● **What to work on**: Reproduce the listing below word for word, starting with the line that contains "The image size" and going on through the line that contains "point(381,81)". Leave the pictures out of your copy.

● **Task material**:
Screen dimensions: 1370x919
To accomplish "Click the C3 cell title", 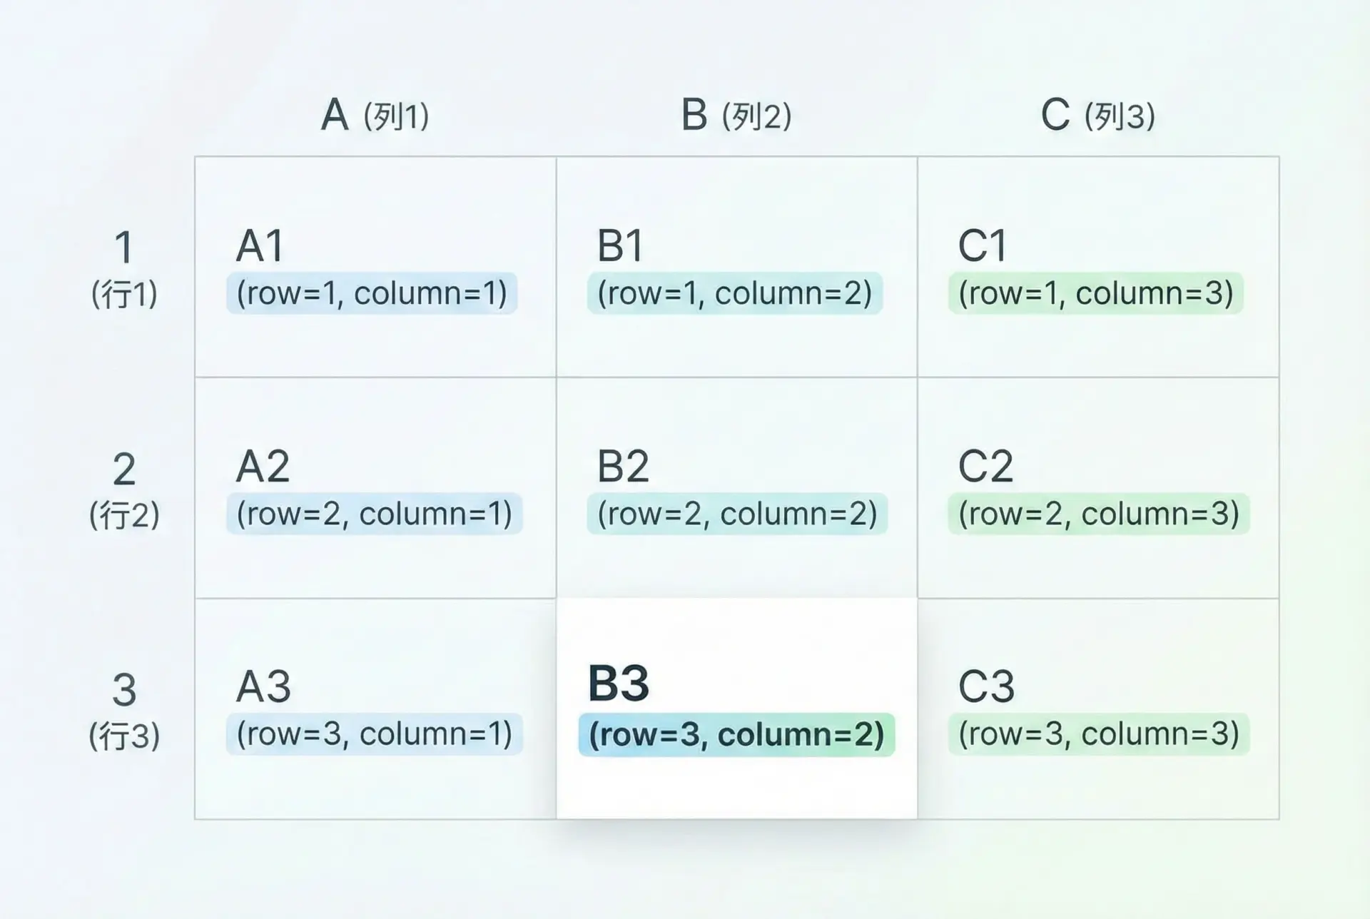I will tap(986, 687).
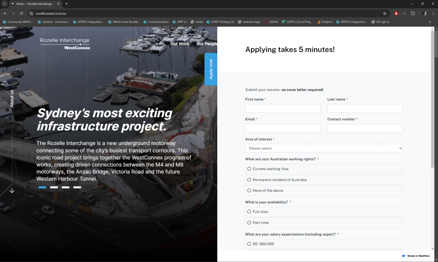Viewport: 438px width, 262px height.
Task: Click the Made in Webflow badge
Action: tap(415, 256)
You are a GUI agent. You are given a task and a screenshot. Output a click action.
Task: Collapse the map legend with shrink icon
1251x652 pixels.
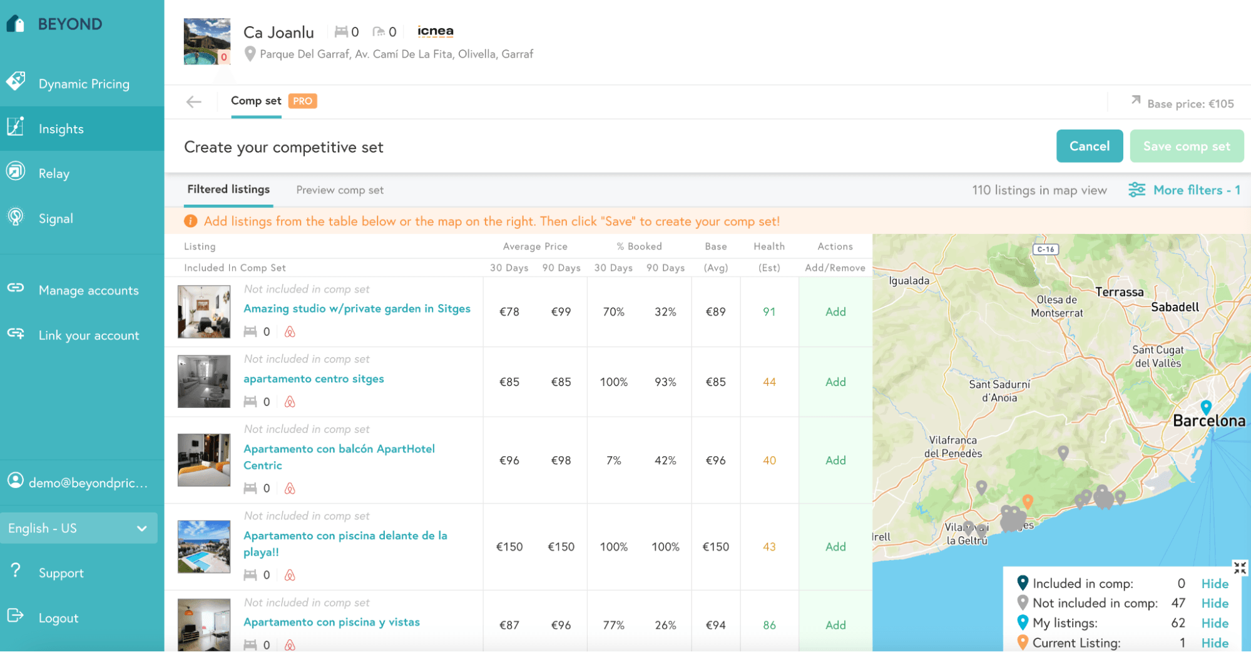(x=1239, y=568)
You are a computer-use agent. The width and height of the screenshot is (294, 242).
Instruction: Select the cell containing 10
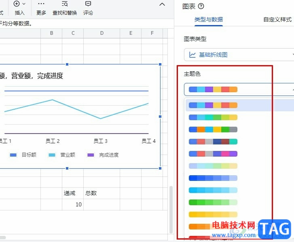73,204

--

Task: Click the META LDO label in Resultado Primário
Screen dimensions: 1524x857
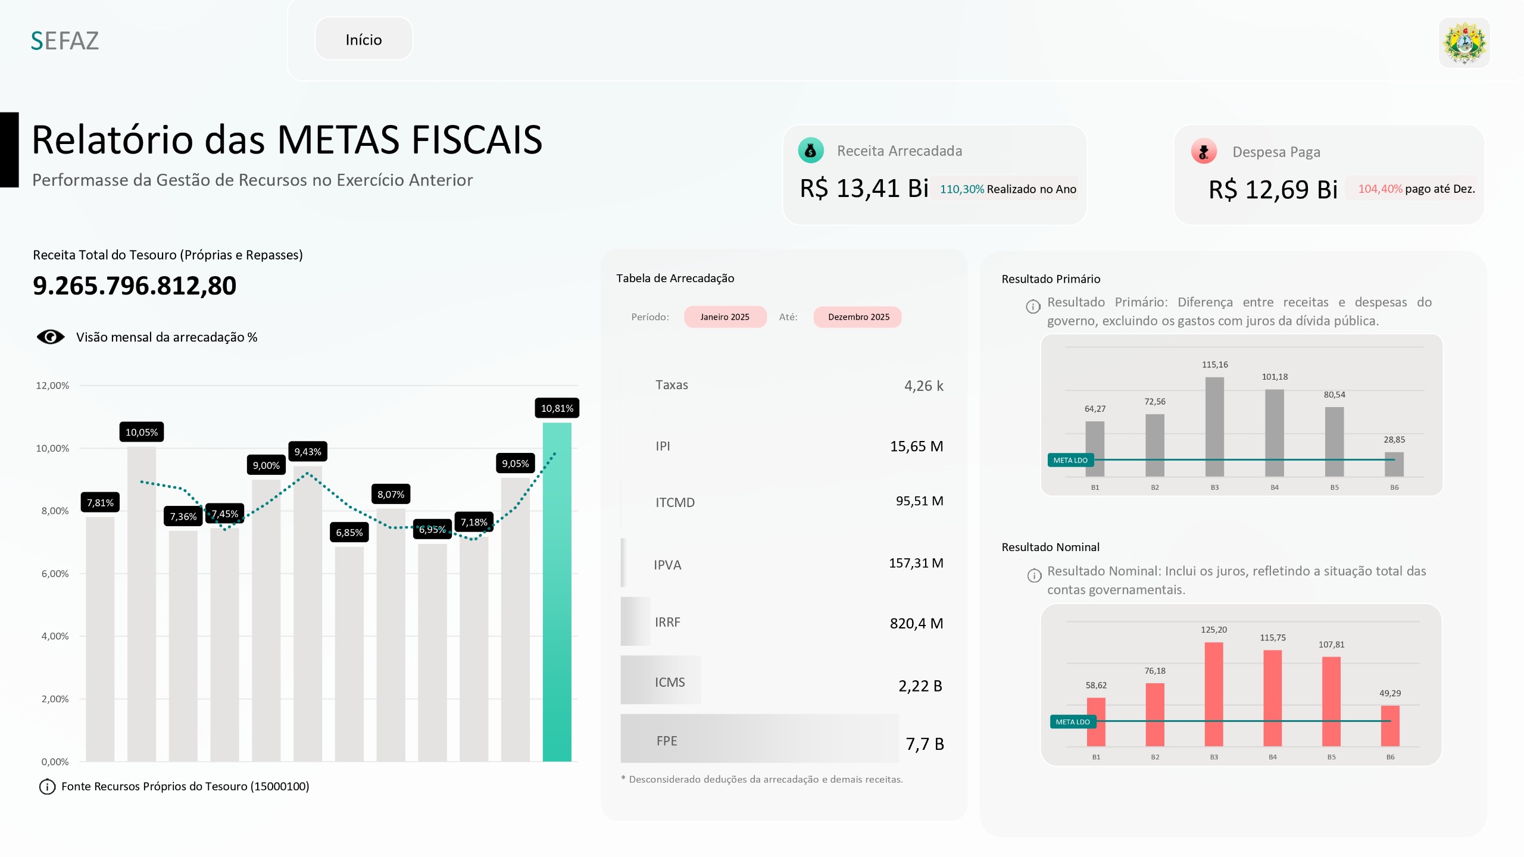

...

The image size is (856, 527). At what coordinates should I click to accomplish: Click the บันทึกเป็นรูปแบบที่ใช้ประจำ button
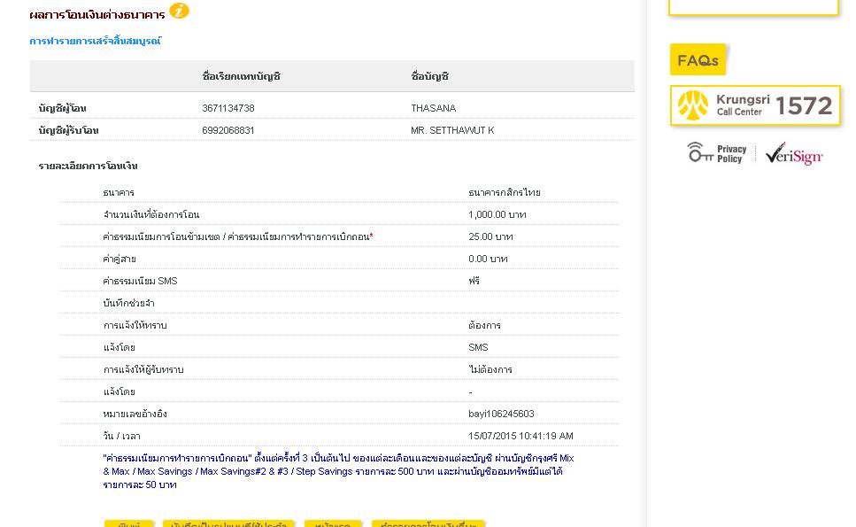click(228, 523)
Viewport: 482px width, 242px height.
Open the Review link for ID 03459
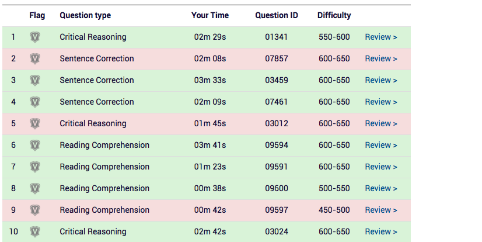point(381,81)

● **Result for this exercise**:
The image size is (856, 527). At what coordinates should I click to accomplish: Click the บันทึกเป็นรูปแบบที่ใช้ประจำ button
click(228, 523)
Viewport: 482px width, 242px height.
Open the Review link for ID 03459
point(381,81)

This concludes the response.